Problem: Search the listing for the word "Delete" and return each line that contains it.

• • • • •

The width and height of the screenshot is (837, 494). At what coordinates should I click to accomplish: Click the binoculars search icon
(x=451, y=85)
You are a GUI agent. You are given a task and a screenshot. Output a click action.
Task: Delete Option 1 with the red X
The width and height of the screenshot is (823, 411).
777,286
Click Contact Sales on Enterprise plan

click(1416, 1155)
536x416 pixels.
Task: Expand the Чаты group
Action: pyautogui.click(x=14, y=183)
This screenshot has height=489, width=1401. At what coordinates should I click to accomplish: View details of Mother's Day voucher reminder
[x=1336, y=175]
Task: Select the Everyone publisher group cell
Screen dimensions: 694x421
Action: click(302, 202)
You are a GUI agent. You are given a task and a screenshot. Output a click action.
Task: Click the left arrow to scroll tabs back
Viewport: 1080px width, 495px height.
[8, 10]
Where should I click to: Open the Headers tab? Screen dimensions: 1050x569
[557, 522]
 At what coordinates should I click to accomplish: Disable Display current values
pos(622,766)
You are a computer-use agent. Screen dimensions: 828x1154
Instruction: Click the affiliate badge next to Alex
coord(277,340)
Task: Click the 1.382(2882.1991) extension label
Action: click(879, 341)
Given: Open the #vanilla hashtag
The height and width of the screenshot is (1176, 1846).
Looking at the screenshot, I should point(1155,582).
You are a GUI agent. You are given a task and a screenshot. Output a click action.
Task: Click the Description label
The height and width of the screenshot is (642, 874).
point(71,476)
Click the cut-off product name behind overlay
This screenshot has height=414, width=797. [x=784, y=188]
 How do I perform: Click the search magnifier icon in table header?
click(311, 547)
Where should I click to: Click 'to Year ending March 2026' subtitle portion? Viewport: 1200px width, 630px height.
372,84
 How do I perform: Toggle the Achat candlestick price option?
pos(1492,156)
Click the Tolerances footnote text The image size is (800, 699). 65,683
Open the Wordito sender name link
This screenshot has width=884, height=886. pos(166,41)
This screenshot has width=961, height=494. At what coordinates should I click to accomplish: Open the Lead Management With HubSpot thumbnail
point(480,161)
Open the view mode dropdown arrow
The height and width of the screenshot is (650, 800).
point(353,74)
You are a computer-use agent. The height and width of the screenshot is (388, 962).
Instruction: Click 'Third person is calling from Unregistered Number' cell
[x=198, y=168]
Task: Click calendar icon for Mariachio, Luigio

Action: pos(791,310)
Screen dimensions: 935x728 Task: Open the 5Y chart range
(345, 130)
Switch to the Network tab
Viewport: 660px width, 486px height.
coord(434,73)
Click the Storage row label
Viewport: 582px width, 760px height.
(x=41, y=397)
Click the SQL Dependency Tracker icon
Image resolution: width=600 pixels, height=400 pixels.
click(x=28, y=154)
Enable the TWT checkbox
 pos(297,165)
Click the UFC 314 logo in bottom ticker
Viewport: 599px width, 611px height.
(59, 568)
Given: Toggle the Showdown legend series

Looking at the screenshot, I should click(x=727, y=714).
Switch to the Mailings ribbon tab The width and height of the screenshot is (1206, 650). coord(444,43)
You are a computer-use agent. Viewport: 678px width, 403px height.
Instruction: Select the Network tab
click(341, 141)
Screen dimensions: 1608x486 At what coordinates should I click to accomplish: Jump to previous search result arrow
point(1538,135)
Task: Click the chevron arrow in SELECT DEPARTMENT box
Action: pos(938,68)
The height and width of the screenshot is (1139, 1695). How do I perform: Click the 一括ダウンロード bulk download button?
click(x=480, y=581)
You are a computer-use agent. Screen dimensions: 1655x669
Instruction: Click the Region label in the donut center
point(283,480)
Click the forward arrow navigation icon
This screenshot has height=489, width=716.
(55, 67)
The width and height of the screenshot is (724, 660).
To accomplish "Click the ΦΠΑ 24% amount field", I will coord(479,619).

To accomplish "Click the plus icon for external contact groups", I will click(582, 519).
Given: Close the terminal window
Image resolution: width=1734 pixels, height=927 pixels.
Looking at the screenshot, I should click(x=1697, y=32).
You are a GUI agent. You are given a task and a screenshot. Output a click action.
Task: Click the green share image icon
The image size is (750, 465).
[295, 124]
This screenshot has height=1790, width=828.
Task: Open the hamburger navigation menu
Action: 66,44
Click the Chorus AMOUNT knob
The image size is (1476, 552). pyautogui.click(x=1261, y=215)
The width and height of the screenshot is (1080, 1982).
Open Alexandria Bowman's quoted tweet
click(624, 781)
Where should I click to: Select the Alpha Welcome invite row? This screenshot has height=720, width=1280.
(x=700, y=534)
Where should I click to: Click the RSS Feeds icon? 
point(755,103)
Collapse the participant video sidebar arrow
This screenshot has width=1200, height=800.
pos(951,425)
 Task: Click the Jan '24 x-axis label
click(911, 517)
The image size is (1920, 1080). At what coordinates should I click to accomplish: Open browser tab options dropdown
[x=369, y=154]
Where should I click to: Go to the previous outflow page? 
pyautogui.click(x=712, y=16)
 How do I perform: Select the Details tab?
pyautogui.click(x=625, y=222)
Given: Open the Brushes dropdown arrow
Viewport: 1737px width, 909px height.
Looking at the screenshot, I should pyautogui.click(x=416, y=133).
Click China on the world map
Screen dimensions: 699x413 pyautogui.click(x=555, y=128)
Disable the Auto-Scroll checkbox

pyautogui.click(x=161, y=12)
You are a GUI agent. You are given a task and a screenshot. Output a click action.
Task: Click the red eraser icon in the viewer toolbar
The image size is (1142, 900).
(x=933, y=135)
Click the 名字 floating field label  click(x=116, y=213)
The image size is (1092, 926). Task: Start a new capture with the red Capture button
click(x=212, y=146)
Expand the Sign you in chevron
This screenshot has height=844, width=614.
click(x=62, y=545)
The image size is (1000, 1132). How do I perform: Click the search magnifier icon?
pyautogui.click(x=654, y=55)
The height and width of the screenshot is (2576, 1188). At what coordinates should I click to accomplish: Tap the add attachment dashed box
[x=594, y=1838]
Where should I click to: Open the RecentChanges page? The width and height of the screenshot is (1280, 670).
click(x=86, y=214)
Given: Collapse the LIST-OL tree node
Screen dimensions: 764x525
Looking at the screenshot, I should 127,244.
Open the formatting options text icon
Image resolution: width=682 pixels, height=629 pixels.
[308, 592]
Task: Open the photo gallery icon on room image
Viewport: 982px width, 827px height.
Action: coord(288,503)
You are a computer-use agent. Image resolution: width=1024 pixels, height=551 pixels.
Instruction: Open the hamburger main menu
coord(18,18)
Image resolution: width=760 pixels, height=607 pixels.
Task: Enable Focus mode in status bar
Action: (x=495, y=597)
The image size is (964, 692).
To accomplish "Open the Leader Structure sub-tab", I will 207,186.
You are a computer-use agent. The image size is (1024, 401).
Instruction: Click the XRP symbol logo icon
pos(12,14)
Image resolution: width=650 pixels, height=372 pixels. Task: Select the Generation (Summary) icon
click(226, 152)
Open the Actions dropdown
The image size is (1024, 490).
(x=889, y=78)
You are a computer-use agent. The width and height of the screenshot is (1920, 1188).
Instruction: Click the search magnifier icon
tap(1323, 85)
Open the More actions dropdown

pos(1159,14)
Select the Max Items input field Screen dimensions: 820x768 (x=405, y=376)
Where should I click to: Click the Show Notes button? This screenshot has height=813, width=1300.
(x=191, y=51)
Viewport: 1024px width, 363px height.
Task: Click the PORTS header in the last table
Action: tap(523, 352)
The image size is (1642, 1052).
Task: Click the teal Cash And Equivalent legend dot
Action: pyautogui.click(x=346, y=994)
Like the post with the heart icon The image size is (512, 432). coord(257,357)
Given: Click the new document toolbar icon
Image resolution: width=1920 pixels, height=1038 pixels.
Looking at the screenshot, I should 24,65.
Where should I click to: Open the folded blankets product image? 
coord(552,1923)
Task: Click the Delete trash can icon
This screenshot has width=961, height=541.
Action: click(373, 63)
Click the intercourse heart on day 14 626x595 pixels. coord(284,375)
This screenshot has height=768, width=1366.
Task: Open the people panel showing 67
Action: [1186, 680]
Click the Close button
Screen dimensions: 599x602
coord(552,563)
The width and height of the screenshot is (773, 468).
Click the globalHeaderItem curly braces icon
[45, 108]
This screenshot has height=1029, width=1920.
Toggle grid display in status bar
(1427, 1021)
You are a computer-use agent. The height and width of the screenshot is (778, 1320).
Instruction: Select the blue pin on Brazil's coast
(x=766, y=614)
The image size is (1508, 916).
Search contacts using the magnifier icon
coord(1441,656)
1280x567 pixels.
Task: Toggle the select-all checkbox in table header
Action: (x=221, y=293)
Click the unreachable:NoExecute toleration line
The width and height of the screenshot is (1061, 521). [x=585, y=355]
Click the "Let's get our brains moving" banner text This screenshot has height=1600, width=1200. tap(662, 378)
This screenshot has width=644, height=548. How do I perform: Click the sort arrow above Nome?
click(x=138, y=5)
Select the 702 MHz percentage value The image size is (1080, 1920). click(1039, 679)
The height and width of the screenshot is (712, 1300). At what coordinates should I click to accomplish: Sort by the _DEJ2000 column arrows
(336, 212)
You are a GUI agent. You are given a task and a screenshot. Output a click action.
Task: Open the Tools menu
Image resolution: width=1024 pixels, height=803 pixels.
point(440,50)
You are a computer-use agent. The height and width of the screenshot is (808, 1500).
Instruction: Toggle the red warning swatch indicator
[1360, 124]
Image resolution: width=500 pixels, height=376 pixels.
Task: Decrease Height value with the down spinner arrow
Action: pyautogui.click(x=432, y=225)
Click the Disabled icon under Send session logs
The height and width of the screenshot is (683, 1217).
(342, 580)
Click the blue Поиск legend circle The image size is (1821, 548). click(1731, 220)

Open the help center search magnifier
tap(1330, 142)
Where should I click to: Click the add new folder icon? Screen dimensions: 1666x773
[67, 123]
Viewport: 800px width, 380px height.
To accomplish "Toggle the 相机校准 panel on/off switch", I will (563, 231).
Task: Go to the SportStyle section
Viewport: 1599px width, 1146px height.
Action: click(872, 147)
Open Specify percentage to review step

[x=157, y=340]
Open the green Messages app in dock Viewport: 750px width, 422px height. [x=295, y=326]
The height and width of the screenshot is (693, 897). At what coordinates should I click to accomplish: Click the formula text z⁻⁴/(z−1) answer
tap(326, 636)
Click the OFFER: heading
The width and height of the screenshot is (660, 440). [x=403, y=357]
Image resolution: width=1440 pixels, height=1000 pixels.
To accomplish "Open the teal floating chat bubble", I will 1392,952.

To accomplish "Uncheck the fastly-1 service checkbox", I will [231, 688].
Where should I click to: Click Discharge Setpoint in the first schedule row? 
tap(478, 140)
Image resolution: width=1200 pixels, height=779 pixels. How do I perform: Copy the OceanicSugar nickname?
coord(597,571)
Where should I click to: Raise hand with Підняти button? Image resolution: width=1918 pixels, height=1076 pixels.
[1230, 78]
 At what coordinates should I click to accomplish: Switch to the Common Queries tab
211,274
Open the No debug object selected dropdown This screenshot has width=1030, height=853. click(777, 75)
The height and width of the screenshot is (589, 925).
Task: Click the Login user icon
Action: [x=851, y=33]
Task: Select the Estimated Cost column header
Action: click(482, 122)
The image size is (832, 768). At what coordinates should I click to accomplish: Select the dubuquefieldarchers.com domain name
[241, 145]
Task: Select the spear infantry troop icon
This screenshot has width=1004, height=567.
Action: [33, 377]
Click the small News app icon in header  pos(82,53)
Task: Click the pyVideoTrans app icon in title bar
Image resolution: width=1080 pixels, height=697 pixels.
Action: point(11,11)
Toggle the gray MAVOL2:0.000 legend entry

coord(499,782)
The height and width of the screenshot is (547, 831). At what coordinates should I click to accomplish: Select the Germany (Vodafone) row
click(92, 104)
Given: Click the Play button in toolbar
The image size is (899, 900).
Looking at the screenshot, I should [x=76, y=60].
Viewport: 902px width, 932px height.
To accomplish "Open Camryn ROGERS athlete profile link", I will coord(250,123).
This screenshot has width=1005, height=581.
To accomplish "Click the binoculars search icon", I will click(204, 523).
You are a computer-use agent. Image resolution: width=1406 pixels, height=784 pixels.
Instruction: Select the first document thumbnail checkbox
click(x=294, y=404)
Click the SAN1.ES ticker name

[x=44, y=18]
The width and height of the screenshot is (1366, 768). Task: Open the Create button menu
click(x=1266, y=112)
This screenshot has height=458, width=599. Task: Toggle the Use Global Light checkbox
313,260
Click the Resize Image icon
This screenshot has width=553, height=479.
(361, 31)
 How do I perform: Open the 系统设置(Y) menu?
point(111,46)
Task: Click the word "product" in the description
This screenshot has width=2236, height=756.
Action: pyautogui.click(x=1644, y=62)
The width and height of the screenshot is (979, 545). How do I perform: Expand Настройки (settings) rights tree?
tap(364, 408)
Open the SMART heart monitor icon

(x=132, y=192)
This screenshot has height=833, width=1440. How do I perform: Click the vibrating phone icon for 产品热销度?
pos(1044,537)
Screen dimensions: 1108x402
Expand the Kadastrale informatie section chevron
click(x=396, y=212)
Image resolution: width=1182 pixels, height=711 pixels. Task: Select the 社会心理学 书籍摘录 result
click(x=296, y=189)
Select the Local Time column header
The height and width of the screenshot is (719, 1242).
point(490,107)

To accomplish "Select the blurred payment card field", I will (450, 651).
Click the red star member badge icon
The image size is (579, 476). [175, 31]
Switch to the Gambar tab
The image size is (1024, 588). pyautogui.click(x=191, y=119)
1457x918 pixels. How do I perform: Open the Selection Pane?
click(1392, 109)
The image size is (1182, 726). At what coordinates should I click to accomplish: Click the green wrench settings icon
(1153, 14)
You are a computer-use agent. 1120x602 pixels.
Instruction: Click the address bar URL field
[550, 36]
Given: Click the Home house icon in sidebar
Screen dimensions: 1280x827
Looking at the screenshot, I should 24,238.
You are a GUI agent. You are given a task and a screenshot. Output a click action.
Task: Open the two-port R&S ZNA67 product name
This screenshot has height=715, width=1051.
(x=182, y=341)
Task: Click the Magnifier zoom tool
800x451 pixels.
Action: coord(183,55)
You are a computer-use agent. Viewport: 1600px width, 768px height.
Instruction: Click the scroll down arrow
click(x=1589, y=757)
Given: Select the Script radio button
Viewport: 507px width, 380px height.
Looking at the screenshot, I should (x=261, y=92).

• • • • •

Exercise response:
Task: Delete Option 1 with the red X
Task: Click the Delete trash can icon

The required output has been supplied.